Che cos’è il nuovo Bonus editoria e come viene erogato? Nel 2024 è possibile presentare domanda per questo prezioso contributo

Il settore dell’editoria è tra quelli che nel corso degli ultimi anni si sono ritrovati nel bel mezzo delle difficoltà economiche più importanti, derivanti dall’inevitabile processo di trasformazione del modo di comunicare, di una compresenza di carta stampata e web sempre più sbilanciata in favore di quest’ultimo e del conseguente minore approccio all’acquisto del cartaceo da parte del consumatore.

Come richiedere il bonus editoria 2024
Bonus editoria 2024, in cosa consiste (linkcoordinamentouniversitario.it)

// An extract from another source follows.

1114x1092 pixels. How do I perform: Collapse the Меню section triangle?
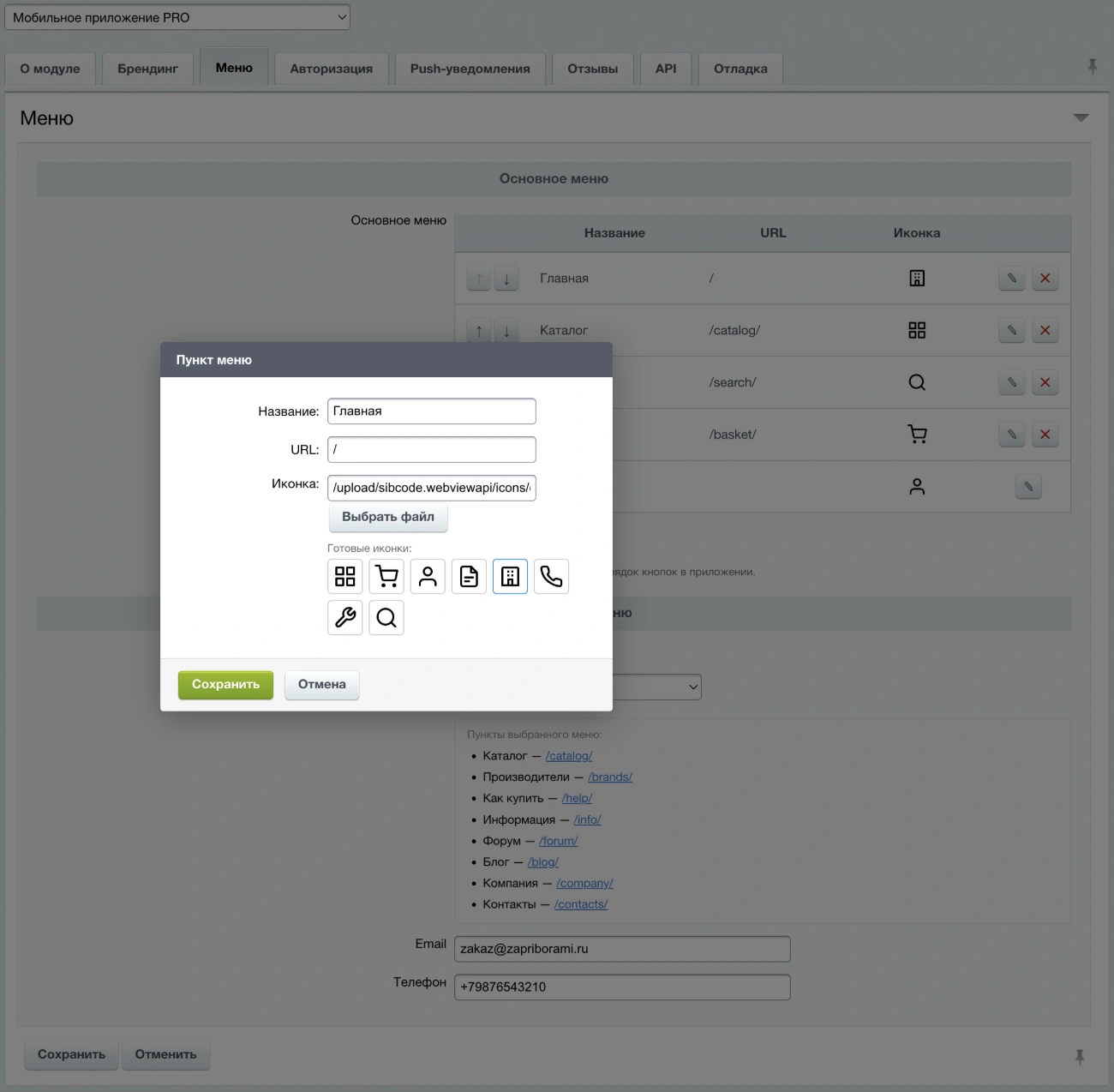pos(1081,117)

In certi casi ci si è ritrovati a dover gestire vere e proprie crisi finanziarie estremamente complesse da superare. È proprio in tale contesto che entra in gioco un bonus, già disponibile lo scorso anno e confermato anche per il 2024, per il quale è possibile presentare domanda. Vediamo a chi è destinato e come si ottiene.

Bonus editoria 2024: a chi è rivolto, cosa prevede e a quanto ammonta

L’agevolazione in questione è stata istituita con la Legge di Bilancio 2022 in prima istanza, ma è stata successivamente rinnovata ed è presente anche nella Manovra 2024, riconfermata a partire dal 1° gennaio. Inizialmente era stata introdotta nella misura del 30% dei costi ammessi, chiaramente specificando quali tipologie di spese fossero consentite per potervi beneficiare. Ci troviamo nel contesto dell’editoria ‘cartacea’ e il bonus in questione è una sorta di tax credit riconosciuta in tale ambito.

Credito d'imposta per editoria pari al 30% delle spese
I requisiti per richiedere il Bonus editoria (linkcoordinamentouniversitario.it)

Ebbene occorre sottolineare che l’agevolazione in questione non è rivolta ai privati cittadini quanto piuttosto alle imprese editrici di periodici e quotidiani e consente di beneficiare di una parziale copertura dei costi relativi all’acquisto della carta impiegata per stampare i giornali. Di fatto dunque si può ottenere un credito d’imposta.

È richiesta la residenza fiscale in Italia ovvero che sul territorio nazionale sia presente un’organizzazione alla quale l’attività commerciale cui i benefici sono correlati sia riconducibile. Inoltre sono richiesti l’indicazione del codice ATACO 58.13 nel Registro delle Imprese nonché l’iscrizione al Registro degli Operatori della Comunicazione. Anche per il 2024 il credito d’imposta editoria sarà previsto nella misura del 30% delle spese sostenute.

Per i richiedenti occorrerà dunque dimostrare di aver effettivamente speso denaro per acquistare la carta utilizzata per la stampa delle testate edite. La circolare numero 1 del 6 dicembre 2022 disciplina nel dettaglio tutte le spese ammissibili e viene specificato che non fanno capo al beneficio quelle “non rientranti tra i prodotti editoriali espressamente esclusi ai sensi dell’articolo 4, comma 183, della Legge 24 dicembre 2003, numero 350″.